Cormac Marum offers some advice on the popular share incentives scheme
Providing options under EMI schemes are clearly the most popular form of share incentives available to small and medium-sized UK companies.
They can be set up for key select employees who really can make a difference to the future success of a company rather than have to be introduced as an all-employee scheme across the board to everyone.
EMI schemes can also be set up quickly and easily without a plethora of paperwork and procedures.
Many EMI schemes set-up are ‘exit-only’ schemes in that the options can be exercised only when a sale of the company takes place. The option-holders can then partake in the share sale alongside the original shareholders as a reward for them helping the original shareholders to build-up the company to a successful outcome.
Despite the ease in setting them up, it is important that, at the outset, sufficient thought is given to getting the appropriate terms in place to suit the particular company in question.
This is because HMRC is increasingly policing the EMI rules more stringently.
Ever since EMI option schemes were introduced, there has been a requirement to have the scheme rules written down, although HMRC has not gone through them line-by-line when initially such EMI schemes have been registered.
Subsequent changes to those rules have therefore always run the risk that they have constituted the cancellation of the old option and the grant of a fresh EMI option.
Why does a cancellation of an old option and the grant of a fresh EMI option matter?
1. The option price is always set in relation to the open market value of the shares at the date of grant of the option. Normally, that open market value will be lower earlier in the history of company’s business. So if an option is treated as a cancellation and a grant of a fresh EMI option, the open market value of the underlying shares on fresh grant may be higher than the exercise price set under the old option. If the exercise price is unaltered, there could be unexpected and unwelcome PAYE and NIC charges arising on exercise on exit.

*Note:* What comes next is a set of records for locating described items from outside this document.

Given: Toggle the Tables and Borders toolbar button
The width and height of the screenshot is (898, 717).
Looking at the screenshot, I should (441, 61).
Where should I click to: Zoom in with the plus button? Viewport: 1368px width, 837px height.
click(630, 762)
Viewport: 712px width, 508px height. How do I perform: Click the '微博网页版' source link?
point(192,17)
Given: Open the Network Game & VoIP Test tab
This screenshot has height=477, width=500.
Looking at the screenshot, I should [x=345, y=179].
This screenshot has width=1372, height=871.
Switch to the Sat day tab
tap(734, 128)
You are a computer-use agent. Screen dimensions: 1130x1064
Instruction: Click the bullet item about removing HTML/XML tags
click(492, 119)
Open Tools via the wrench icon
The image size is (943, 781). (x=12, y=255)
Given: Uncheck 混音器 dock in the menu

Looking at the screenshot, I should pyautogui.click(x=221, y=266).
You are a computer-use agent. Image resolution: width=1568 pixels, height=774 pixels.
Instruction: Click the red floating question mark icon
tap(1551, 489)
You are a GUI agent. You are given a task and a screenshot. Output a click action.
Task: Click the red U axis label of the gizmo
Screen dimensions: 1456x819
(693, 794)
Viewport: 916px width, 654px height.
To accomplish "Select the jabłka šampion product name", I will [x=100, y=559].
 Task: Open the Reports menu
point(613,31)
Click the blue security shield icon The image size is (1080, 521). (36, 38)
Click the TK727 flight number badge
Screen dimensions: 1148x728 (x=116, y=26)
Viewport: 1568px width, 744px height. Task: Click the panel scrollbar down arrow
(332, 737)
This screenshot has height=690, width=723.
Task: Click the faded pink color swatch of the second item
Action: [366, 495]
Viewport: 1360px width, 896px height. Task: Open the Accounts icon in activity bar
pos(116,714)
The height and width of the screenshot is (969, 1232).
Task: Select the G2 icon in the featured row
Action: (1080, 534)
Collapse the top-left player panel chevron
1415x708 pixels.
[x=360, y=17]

2. To obtain the benefit of any Business Asset Disposal (‘BAD’) relief, there must be two full years between grant of the EMI option and sale of the resulting shares. The anticipated 10% CGT on disposal may therefore be squandered for the key employees if there is a cancellation and fresh grant of EMI options in the two years prior to exit.
It is therefore always sensible, when introducing an EMI scheme, to take appropriate professional advice before getting under way.
We at Harwood Hutton have assisted many clients with the successful introduction of EMI schemes which have sought to incorporate appropriate terms to cover likely scenarios which might arise between introduction and eventual exercise.
If those likely scenarios are covered off in the original rules, that mitigates against later surprises causing disappointment from any subsequent cancellation and fresh issue.